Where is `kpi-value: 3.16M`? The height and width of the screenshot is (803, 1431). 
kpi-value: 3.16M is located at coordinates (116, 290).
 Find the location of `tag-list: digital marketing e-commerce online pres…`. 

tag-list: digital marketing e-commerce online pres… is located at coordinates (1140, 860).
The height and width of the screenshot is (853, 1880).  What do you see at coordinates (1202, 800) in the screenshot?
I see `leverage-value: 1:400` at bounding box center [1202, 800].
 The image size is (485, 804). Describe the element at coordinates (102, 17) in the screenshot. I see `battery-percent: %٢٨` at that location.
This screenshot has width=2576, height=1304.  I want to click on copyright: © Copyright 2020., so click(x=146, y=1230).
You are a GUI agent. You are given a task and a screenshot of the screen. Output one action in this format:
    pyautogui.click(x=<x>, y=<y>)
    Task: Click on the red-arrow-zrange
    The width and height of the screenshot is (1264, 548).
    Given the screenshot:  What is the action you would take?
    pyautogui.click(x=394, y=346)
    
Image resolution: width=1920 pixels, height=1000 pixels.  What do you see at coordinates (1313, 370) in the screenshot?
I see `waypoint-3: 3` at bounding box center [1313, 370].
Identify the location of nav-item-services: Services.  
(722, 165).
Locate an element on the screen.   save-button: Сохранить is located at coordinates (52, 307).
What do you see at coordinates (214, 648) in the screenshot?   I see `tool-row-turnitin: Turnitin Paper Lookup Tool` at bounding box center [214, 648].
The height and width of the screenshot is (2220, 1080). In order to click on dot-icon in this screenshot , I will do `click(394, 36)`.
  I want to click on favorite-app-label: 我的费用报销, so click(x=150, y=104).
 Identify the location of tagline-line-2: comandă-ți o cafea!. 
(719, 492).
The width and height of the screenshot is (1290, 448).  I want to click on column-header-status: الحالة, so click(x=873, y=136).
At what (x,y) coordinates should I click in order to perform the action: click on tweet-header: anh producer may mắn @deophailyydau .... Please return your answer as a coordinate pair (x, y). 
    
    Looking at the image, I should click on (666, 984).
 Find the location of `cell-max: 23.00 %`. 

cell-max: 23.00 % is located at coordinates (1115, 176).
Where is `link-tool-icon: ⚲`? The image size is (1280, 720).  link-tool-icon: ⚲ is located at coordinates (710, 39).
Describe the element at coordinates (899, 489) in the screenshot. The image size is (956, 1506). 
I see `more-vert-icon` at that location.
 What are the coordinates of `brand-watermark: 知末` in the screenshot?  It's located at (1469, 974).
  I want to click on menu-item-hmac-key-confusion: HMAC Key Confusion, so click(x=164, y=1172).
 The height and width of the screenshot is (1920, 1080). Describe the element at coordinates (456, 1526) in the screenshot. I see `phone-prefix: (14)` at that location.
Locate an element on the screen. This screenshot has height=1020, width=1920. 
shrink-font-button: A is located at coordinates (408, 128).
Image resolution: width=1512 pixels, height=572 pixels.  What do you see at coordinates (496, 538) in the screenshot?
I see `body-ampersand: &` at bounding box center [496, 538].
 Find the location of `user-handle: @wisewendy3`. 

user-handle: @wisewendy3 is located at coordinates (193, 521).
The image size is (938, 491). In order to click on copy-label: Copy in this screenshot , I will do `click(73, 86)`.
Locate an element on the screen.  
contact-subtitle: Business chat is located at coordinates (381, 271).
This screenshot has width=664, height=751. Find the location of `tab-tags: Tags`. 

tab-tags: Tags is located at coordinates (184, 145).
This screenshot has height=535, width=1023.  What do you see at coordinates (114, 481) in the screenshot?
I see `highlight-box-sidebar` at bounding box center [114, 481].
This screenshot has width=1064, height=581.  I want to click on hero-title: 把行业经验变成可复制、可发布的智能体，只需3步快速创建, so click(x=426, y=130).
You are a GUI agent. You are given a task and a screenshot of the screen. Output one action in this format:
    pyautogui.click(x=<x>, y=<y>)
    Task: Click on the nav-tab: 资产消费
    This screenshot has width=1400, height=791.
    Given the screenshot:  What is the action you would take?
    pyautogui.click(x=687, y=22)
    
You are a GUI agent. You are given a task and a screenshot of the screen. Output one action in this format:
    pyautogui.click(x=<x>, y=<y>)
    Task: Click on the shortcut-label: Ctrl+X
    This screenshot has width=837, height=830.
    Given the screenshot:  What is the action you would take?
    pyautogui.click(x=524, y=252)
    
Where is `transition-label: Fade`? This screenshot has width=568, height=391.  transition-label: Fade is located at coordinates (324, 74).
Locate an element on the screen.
• • • • • • •
TASK BRIEF: Could you reproduce all of the items above, character for character and in the same order?

EXERCISE RESPONSE:
Where is `kpi-value: 3.16M`? The height and width of the screenshot is (803, 1431). 
kpi-value: 3.16M is located at coordinates (116, 290).
 Find the location of `tag-list: digital marketing e-commerce online pres…`. 

tag-list: digital marketing e-commerce online pres… is located at coordinates (1140, 860).
The height and width of the screenshot is (853, 1880).  What do you see at coordinates (1202, 800) in the screenshot?
I see `leverage-value: 1:400` at bounding box center [1202, 800].
 The image size is (485, 804). Describe the element at coordinates (102, 17) in the screenshot. I see `battery-percent: %٢٨` at that location.
This screenshot has width=2576, height=1304.  I want to click on copyright: © Copyright 2020., so click(x=146, y=1230).
You are a GUI agent. You are given a task and a screenshot of the screen. Output one action in this format:
    pyautogui.click(x=<x>, y=<y>)
    Task: Click on the red-arrow-zrange
    The width and height of the screenshot is (1264, 548).
    Given the screenshot:  What is the action you would take?
    pyautogui.click(x=394, y=346)
    
Image resolution: width=1920 pixels, height=1000 pixels.  What do you see at coordinates (1313, 370) in the screenshot?
I see `waypoint-3: 3` at bounding box center [1313, 370].
Identify the location of nav-item-services: Services.  
(722, 165).
Locate an element on the screen.   save-button: Сохранить is located at coordinates (52, 307).
What do you see at coordinates (214, 648) in the screenshot?   I see `tool-row-turnitin: Turnitin Paper Lookup Tool` at bounding box center [214, 648].
The height and width of the screenshot is (2220, 1080). In order to click on dot-icon in this screenshot , I will do `click(394, 36)`.
  I want to click on favorite-app-label: 我的费用报销, so click(x=150, y=104).
 Identify the location of tagline-line-2: comandă-ți o cafea!. 
(719, 492).
The width and height of the screenshot is (1290, 448).  I want to click on column-header-status: الحالة, so click(x=873, y=136).
At what (x,y) coordinates should I click in order to perform the action: click on tweet-header: anh producer may mắn @deophailyydau .... Please return your answer as a coordinate pair (x, y). 
    
    Looking at the image, I should click on (666, 984).
 Find the location of `cell-max: 23.00 %`. 

cell-max: 23.00 % is located at coordinates (1115, 176).
Where is `link-tool-icon: ⚲`? The image size is (1280, 720).  link-tool-icon: ⚲ is located at coordinates (710, 39).
Describe the element at coordinates (899, 489) in the screenshot. The image size is (956, 1506). 
I see `more-vert-icon` at that location.
 What are the coordinates of `brand-watermark: 知末` in the screenshot?  It's located at (1469, 974).
  I want to click on menu-item-hmac-key-confusion: HMAC Key Confusion, so click(x=164, y=1172).
 The height and width of the screenshot is (1920, 1080). Describe the element at coordinates (456, 1526) in the screenshot. I see `phone-prefix: (14)` at that location.
Locate an element on the screen. This screenshot has height=1020, width=1920. 
shrink-font-button: A is located at coordinates (408, 128).
Image resolution: width=1512 pixels, height=572 pixels.  What do you see at coordinates (496, 538) in the screenshot?
I see `body-ampersand: &` at bounding box center [496, 538].
 Find the location of `user-handle: @wisewendy3`. 

user-handle: @wisewendy3 is located at coordinates (193, 521).
The image size is (938, 491). In order to click on copy-label: Copy in this screenshot , I will do `click(73, 86)`.
Locate an element on the screen.  
contact-subtitle: Business chat is located at coordinates (381, 271).
This screenshot has width=664, height=751. Find the location of `tab-tags: Tags`. 

tab-tags: Tags is located at coordinates (184, 145).
This screenshot has height=535, width=1023.  What do you see at coordinates (114, 481) in the screenshot?
I see `highlight-box-sidebar` at bounding box center [114, 481].
This screenshot has width=1064, height=581.  I want to click on hero-title: 把行业经验变成可复制、可发布的智能体，只需3步快速创建, so click(x=426, y=130).
You are a GUI agent. You are given a task and a screenshot of the screen. Output one action in this format:
    pyautogui.click(x=<x>, y=<y>)
    Task: Click on the nav-tab: 资产消费
    This screenshot has width=1400, height=791.
    Given the screenshot:  What is the action you would take?
    pyautogui.click(x=687, y=22)
    
You are a GUI agent. You are given a task and a screenshot of the screen. Output one action in this format:
    pyautogui.click(x=<x>, y=<y>)
    Task: Click on the shortcut-label: Ctrl+X
    This screenshot has width=837, height=830.
    Given the screenshot:  What is the action you would take?
    pyautogui.click(x=524, y=252)
    
Where is `transition-label: Fade`? This screenshot has width=568, height=391.  transition-label: Fade is located at coordinates (324, 74).
Locate an element on the screen.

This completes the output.